例えば「食の安心・安全」については、各国間で異なる添加物や残留農薬の基準をどうするか、自給率についてはどう考えるのか、いまだ十分な検証・説明はされていない(ちなみに「ISDS条項」とは、自由貿易協定を結んだ国家間で不当に外国の企業に対する差別が行われた場合、企業が他国の政府に賠償請求の訴えが起こせるよう、定めた条項を指す)。
TPP全31の分野のなかでも「食」にまつわる分野は消費者にとっても身近な話だ。衆目は集まる。そのなかで何がどうなるか、具体化された検討項目や課題について、建設的な議論を積み重ねる。国民の合意形成はその先にある。

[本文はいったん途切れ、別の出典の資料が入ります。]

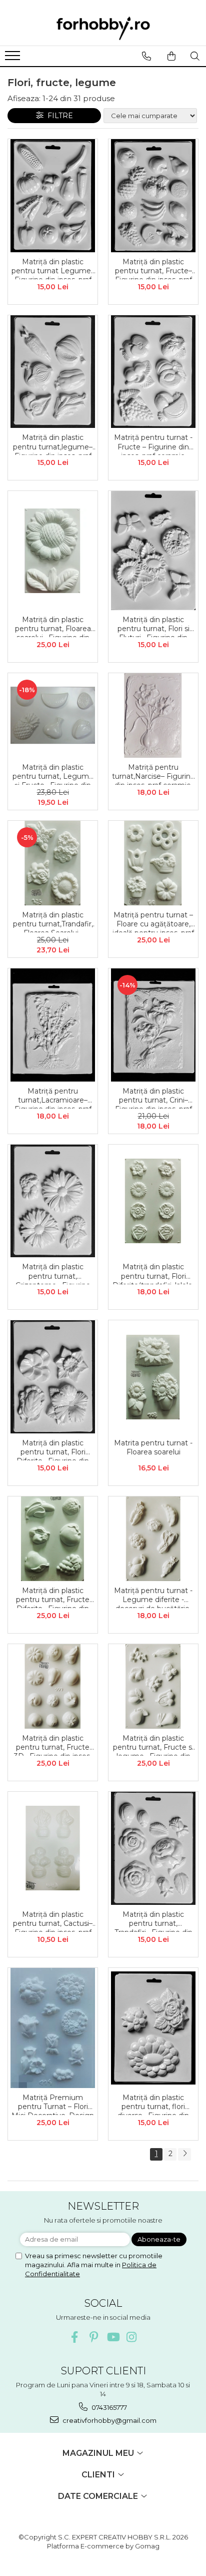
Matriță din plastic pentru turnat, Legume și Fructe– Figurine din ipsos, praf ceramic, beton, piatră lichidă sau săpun (53, 774)
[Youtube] (113, 2337)
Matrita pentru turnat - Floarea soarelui (153, 1447)
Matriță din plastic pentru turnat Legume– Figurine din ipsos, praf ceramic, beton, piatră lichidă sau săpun (53, 268)
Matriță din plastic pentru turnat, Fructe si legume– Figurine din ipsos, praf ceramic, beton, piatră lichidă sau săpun (153, 1745)
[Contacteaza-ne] (146, 56)
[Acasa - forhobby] (103, 28)
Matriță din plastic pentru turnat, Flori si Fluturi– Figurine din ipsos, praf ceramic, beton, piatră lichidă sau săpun (153, 626)
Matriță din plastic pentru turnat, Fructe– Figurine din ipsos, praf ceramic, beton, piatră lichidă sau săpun (153, 268)
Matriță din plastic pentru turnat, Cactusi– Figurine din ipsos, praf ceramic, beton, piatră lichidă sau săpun (52, 1921)
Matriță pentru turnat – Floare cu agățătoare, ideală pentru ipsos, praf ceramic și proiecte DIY (153, 921)
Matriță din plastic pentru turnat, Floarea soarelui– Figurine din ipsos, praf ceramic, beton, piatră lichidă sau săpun (53, 626)
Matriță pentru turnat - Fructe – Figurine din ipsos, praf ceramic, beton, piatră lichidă (153, 444)
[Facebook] (75, 2337)
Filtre (58, 115)
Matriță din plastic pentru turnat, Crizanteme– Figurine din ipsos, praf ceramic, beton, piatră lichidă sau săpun (53, 1273)
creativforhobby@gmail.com (108, 2420)
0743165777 (108, 2407)
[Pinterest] (93, 2337)
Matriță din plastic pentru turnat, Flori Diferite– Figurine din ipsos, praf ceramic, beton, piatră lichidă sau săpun (53, 1449)
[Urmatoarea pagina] (184, 2154)
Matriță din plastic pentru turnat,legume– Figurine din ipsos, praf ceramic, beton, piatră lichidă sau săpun (52, 444)
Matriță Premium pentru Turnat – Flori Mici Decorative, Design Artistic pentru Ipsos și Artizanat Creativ (53, 2104)
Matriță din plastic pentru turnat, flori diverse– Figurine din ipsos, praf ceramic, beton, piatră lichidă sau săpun (153, 2104)
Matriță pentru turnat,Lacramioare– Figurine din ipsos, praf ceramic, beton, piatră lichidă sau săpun (53, 1098)
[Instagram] (131, 2337)
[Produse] (13, 58)
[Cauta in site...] (195, 56)
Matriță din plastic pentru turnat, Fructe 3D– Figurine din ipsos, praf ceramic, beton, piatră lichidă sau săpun (53, 1745)
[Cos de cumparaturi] (171, 56)
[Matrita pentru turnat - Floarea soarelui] (153, 1377)
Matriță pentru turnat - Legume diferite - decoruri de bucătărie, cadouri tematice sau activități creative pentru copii (153, 1597)
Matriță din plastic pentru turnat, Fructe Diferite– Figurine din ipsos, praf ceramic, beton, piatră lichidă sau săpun (53, 1597)
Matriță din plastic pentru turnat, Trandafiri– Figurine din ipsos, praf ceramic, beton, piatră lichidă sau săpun (153, 1921)
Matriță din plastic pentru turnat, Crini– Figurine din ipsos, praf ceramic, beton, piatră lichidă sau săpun (153, 1098)
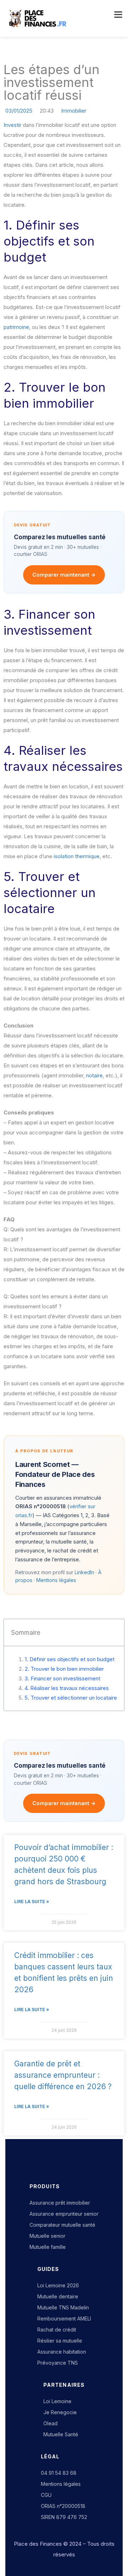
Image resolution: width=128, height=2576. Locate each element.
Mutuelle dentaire (57, 2296)
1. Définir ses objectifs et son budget (69, 1659)
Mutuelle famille (48, 2247)
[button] (117, 15)
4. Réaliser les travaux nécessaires (67, 1688)
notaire (94, 1075)
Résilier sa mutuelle (59, 2341)
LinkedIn (84, 1572)
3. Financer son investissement (62, 1678)
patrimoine (16, 327)
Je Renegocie (60, 2412)
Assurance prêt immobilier (60, 2203)
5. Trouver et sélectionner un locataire (71, 1697)
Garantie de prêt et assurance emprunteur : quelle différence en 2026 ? (63, 2075)
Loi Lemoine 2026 (58, 2285)
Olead (50, 2423)
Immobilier (73, 110)
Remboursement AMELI (64, 2318)
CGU (46, 2495)
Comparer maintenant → (64, 575)
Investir (12, 125)
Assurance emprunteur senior (64, 2214)
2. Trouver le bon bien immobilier (64, 1668)
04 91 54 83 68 (58, 2473)
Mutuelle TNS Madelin (63, 2307)
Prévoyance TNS (57, 2363)
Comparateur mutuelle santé (62, 2225)
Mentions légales (56, 1580)
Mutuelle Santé (60, 2434)
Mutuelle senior (47, 2236)
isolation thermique (77, 856)
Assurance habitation (61, 2352)
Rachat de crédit (56, 2330)
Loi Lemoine (57, 2401)
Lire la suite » (31, 1901)
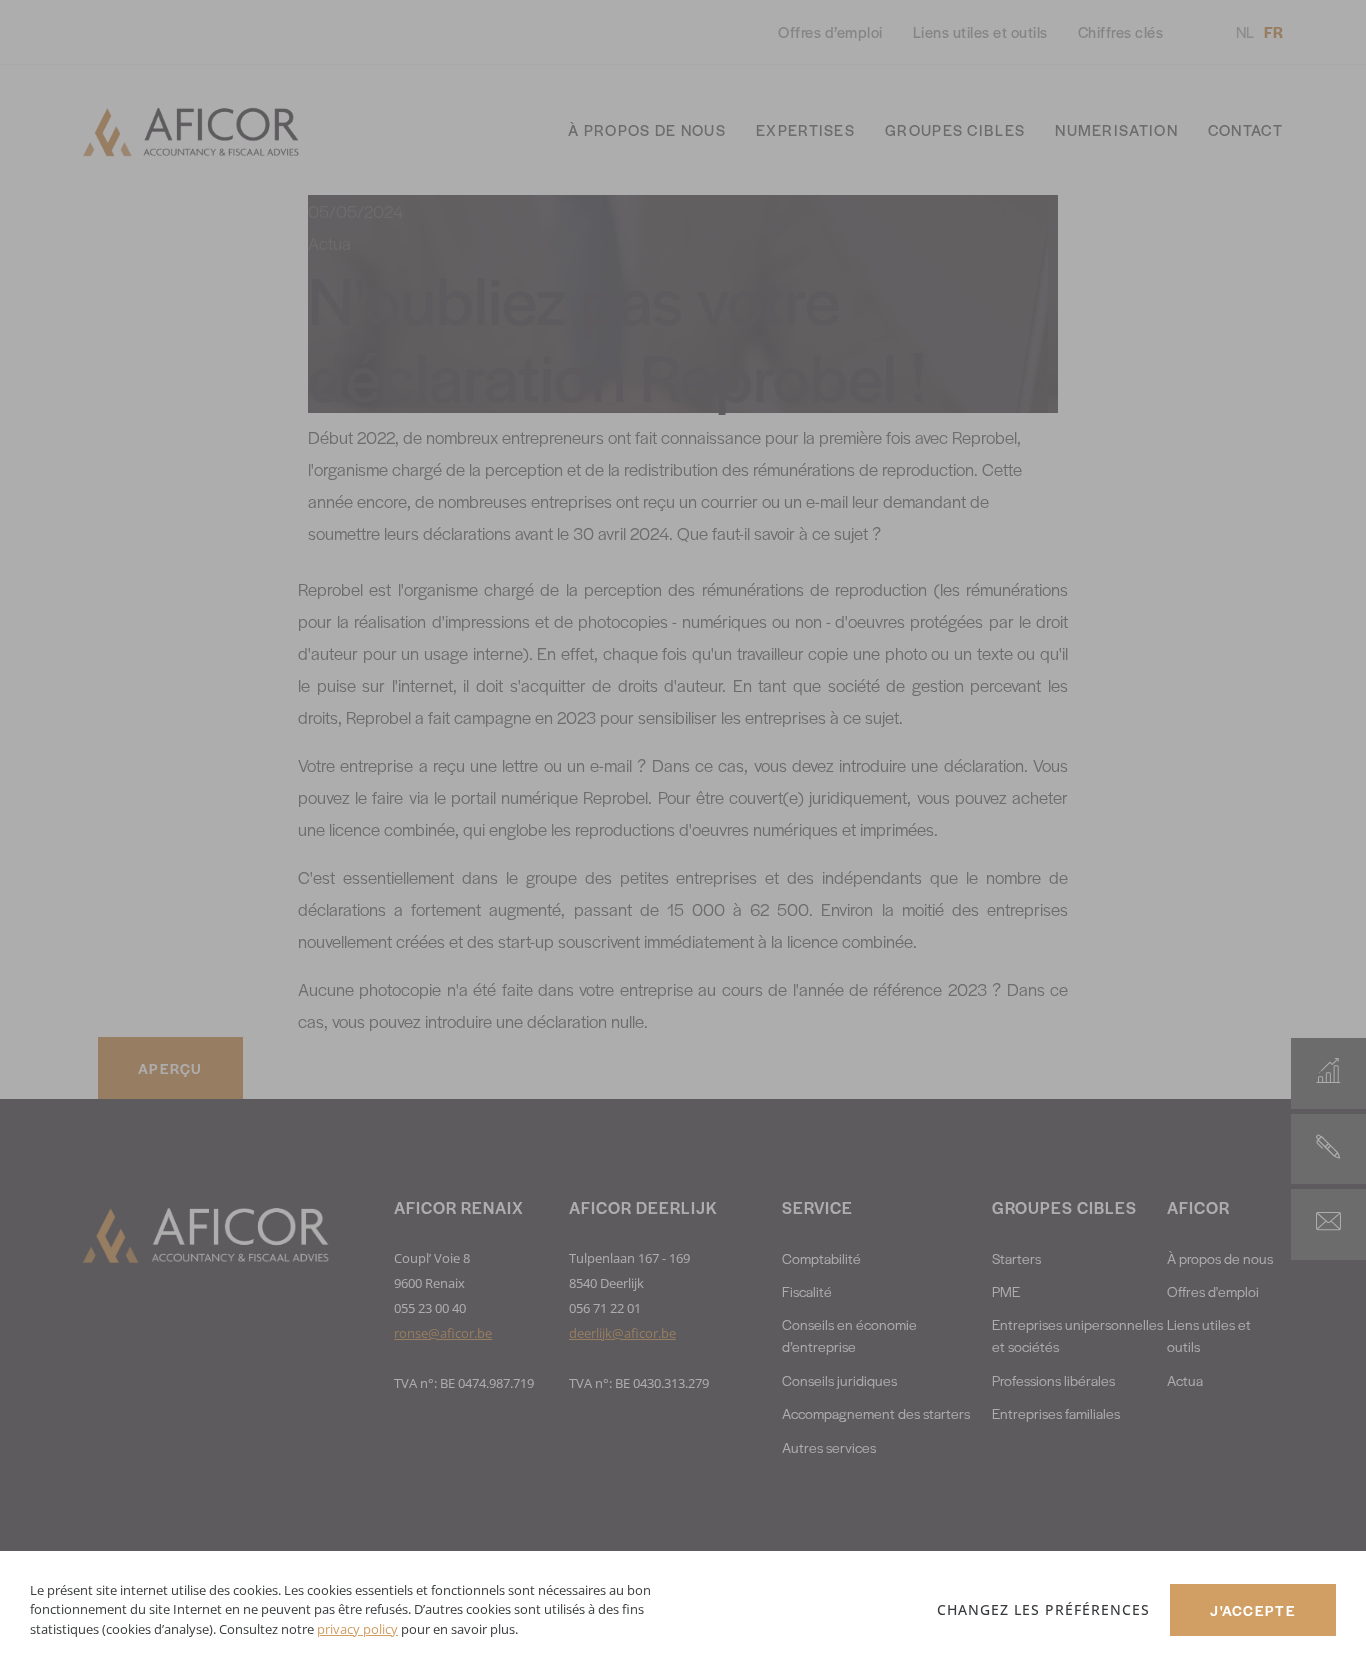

中国の『史記』には「忠言耳に逆らう」という言葉がある。「忠告の言葉は、とかく聞く人の感情を害して受け入れられにくい」(大辞林)という意味だ。だが、アメリカでケネディ及びジョンソン政権時代に国務長官を務めたディーン・ラスクはこんな言葉を残しているという。
「人を説得する最良の方法のひとつは、自分の耳を使うこと――つまり、相手の言うことに耳を傾けるのだ」と。
誰が誰の話を聞き、誰を説得するのか。TPPはここからが本番だ。